* _Task to complete_
Update the lines starting with the line that contains "1313x488 pixels." and going on through the line that contains "coord(671,593)". Replace every "Task:" with "Instruction:" and leave all else unchanged.

□ □ □

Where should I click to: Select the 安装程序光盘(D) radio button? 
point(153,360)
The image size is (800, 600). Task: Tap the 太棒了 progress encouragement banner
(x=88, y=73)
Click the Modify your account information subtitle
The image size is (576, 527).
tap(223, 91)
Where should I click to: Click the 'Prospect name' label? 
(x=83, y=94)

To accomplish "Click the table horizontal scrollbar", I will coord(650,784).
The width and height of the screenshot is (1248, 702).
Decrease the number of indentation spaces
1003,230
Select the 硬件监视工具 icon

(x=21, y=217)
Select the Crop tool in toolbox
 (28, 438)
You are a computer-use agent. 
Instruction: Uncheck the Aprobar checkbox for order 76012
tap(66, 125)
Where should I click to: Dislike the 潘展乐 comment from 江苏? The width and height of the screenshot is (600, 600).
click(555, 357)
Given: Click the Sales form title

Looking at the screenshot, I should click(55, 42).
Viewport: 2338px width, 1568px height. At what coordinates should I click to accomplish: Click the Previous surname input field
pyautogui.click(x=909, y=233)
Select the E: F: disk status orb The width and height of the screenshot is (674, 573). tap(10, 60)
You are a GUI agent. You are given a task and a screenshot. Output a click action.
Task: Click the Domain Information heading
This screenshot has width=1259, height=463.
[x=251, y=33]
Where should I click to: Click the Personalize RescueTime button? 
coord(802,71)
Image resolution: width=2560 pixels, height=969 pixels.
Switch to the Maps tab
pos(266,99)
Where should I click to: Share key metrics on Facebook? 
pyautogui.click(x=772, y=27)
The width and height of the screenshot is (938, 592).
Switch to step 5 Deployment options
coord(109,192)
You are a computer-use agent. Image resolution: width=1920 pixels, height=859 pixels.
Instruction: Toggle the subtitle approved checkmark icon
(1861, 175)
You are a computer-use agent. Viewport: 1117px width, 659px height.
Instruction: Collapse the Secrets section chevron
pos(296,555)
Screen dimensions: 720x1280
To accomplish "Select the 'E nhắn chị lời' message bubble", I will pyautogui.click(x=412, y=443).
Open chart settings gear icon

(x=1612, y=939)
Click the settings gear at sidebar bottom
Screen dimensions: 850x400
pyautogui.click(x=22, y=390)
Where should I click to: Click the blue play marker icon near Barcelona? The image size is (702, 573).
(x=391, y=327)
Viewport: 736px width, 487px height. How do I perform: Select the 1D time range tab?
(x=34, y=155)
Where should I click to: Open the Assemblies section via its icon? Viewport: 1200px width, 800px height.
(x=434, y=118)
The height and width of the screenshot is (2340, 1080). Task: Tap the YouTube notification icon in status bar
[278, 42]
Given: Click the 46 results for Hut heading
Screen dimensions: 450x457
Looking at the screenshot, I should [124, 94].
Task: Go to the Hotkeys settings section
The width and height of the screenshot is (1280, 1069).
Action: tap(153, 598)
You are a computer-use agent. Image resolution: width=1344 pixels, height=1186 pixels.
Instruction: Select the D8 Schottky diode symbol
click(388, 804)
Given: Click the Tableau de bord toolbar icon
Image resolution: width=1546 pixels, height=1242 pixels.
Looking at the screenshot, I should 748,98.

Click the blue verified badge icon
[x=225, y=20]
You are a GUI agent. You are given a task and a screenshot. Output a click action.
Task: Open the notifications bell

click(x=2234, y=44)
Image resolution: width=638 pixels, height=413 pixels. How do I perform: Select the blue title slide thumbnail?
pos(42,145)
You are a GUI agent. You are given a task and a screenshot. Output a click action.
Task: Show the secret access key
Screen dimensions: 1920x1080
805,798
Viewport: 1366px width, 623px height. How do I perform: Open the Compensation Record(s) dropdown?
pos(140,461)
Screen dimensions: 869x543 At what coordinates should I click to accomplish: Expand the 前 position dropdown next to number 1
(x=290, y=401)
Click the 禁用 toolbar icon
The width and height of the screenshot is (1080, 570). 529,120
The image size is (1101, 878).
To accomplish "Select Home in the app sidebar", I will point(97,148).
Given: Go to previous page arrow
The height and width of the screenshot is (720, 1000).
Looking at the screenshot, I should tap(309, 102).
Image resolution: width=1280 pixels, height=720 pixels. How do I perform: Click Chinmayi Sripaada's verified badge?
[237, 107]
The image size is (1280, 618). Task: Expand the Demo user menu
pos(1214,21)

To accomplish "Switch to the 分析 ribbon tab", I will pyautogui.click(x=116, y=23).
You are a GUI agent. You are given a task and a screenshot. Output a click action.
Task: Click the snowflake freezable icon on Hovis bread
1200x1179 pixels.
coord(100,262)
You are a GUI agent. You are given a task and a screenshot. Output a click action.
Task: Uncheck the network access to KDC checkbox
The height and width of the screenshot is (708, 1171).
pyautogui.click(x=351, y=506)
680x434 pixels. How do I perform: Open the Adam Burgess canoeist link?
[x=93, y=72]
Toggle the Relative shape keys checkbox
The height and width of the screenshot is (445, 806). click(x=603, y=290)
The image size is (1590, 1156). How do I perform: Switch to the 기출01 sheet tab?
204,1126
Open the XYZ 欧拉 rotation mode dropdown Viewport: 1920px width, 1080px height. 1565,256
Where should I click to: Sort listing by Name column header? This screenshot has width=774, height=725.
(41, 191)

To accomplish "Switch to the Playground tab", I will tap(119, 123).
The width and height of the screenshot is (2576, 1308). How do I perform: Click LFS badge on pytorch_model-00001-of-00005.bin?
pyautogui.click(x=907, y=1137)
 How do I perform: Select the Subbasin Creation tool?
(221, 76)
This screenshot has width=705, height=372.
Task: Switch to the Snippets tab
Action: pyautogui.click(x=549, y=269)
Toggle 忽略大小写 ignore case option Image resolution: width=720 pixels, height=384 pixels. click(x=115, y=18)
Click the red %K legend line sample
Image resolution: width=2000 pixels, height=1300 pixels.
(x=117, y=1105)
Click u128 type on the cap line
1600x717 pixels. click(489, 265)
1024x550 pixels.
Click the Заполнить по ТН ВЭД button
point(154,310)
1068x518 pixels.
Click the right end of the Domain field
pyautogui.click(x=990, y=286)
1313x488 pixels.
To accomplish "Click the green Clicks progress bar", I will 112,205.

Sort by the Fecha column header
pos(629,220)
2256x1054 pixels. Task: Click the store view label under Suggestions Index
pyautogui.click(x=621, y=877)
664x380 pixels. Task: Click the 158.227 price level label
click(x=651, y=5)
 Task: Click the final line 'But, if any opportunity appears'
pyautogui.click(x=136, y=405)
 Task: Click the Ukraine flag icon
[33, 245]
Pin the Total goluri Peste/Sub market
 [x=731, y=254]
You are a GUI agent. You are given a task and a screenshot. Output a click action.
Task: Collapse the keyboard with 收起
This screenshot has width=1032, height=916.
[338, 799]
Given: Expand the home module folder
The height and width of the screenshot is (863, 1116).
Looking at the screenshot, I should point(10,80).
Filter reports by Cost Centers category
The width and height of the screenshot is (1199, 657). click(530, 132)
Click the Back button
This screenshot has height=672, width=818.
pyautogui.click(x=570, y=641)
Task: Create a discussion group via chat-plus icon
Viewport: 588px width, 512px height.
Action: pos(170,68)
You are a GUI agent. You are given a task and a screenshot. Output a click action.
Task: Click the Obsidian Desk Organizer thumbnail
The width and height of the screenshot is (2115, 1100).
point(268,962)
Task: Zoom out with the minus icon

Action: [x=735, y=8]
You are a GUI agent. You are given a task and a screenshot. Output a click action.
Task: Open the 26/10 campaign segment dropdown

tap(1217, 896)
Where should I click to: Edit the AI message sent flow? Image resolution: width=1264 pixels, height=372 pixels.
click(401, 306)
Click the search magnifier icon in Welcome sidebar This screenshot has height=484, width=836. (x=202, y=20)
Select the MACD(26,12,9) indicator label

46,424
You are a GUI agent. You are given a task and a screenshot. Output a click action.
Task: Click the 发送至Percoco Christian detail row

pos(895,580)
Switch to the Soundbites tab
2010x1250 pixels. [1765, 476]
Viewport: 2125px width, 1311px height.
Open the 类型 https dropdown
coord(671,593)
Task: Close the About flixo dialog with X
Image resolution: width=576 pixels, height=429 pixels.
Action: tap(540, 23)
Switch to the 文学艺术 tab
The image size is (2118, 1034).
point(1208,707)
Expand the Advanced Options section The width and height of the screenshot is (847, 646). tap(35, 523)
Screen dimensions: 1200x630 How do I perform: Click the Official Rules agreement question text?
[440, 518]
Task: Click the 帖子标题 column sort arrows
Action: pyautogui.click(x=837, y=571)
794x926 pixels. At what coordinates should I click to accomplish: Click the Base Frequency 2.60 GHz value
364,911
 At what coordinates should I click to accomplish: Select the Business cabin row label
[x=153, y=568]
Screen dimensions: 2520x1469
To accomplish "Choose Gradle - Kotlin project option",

□ □ □

* _The output_
1313x488 pixels.
To accomplish "Click the green Clicks progress bar", I will 112,205.

Sort by the Fecha column header
pos(629,220)
2256x1054 pixels. Instruction: Click the store view label under Suggestions Index
pyautogui.click(x=621, y=877)
664x380 pixels. Instruction: Click the 158.227 price level label
click(x=651, y=5)
 Instruction: Click the final line 'But, if any opportunity appears'
pyautogui.click(x=136, y=405)
 Instruction: Click the Ukraine flag icon
[33, 245]
Pin the Total goluri Peste/Sub market
 [x=731, y=254]
You are a GUI agent. You are given a task and a screenshot. Output a click action.
Instruction: Collapse the keyboard with 收起
This screenshot has width=1032, height=916.
[338, 799]
Given: Expand the home module folder
The height and width of the screenshot is (863, 1116).
Looking at the screenshot, I should point(10,80).
Filter reports by Cost Centers category
The width and height of the screenshot is (1199, 657). click(530, 132)
Click the Back button
This screenshot has height=672, width=818.
pyautogui.click(x=570, y=641)
Instruction: Create a discussion group via chat-plus icon
Viewport: 588px width, 512px height.
Action: pos(170,68)
You are a GUI agent. You are given a task and a screenshot. Output a click action.
Instruction: Click the Obsidian Desk Organizer thumbnail
The width and height of the screenshot is (2115, 1100).
point(268,962)
Instruction: Zoom out with the minus icon

Action: [x=735, y=8]
You are a GUI agent. You are given a task and a screenshot. Output a click action.
Instruction: Open the 26/10 campaign segment dropdown

tap(1217, 896)
Where should I click to: Edit the AI message sent flow? Image resolution: width=1264 pixels, height=372 pixels.
click(401, 306)
Click the search magnifier icon in Welcome sidebar This screenshot has height=484, width=836. (x=202, y=20)
Select the MACD(26,12,9) indicator label

46,424
You are a GUI agent. You are given a task and a screenshot. Output a click action.
Instruction: Click the 发送至Percoco Christian detail row

pos(895,580)
Switch to the Soundbites tab
2010x1250 pixels. [1765, 476]
Viewport: 2125px width, 1311px height.
Open the 类型 https dropdown
coord(671,593)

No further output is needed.